Despite just missing out on ‘bringing football home’, reaching the semi-finals under those familiar skies brought forward an incredible sense of unity and love for the sport right across the country.
Leading the charge to such memorable heights was England manager, and former Palace player, Terry Venables. Signing for the red and blues for a fee of £70,000 in 1974, Venables played 14 games at the club before rising in rank to become manager only two years later.
In 1976, under Venables’ guidance, Palace gained promotion from the third to the second division, a major accomplishment considering his short tenure thus far.
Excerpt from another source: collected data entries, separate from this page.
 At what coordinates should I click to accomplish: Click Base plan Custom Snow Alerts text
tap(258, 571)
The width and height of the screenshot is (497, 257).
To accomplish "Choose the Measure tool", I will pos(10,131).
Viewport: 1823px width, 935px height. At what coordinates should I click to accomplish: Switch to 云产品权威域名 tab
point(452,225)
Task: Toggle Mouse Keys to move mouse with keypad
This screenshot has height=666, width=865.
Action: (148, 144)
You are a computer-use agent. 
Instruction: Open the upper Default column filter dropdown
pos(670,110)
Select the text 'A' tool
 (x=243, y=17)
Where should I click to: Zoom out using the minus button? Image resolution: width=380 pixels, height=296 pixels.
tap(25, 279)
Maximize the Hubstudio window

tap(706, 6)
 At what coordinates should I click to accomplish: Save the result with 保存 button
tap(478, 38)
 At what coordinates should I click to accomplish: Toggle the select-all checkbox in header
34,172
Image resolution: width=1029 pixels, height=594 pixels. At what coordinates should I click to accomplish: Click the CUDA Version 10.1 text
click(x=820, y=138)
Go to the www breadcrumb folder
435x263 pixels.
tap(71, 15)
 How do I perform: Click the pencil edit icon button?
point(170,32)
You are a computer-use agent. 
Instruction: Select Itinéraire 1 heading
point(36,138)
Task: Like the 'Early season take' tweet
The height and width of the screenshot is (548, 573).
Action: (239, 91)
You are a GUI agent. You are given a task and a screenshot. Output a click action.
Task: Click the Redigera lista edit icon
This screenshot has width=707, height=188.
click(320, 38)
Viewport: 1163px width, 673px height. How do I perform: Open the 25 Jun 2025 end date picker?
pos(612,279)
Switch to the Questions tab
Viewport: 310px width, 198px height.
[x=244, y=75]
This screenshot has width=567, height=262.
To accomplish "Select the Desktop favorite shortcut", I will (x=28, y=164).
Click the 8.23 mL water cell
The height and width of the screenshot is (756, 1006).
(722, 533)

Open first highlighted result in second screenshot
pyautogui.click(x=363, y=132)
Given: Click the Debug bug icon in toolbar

Well documented in the BT Sport film ‘Team of the Eighties', this was a time at which major changes were sowing themselves into the fabric of the club, including a decision to take on a group of fresh, younger players. However defeats soon followed Palace’s climb to the top and Venables resigned in the same year, moving to oversee the Queen Park Rangers instead.
Venables is far from the only Eagle who had memorable moments playing at European Championships across the decades.
In 1979, Kenny Sansom signed for the club and played as a defender for both Palace and England, taking his place in the squad for the Euros just one year later.
He was able to repeat the feat in 1988 – although this time it was a tournament England fans would like to forget, with three defeats sending Bobby Robson’s side crashing out in the group stages.
Another Palace player able to crossover to England and the Euros was goalkeeper Nigel Martyn. Already making history as the first £1 million goalkeeper in the country, he played at Euro 1992, but in a tournament of upsets it was Denmark, rather than England, who managed to go all the way.
Both Sansom and Martyn accomplished a phenomenal double act, managing to represent England at an international championship while maintaining their duties at Palace. Both were incredible moments, and will forever be in the club’s history books.
Terry Venables’ years at the club marked a very important period in Crystal Palace history – and mirror the exploits of an ex-Palace international today.
His career after leaving Selhurst Park culminated in the coaching of an England team that included former Palace man Gareth Southgate, now England manager, who is leading the team in this year’s delayed Euros.
If he were to go one further than the achievements of Venables in 1996, it would spark that same excitement and joy in the nation all over again.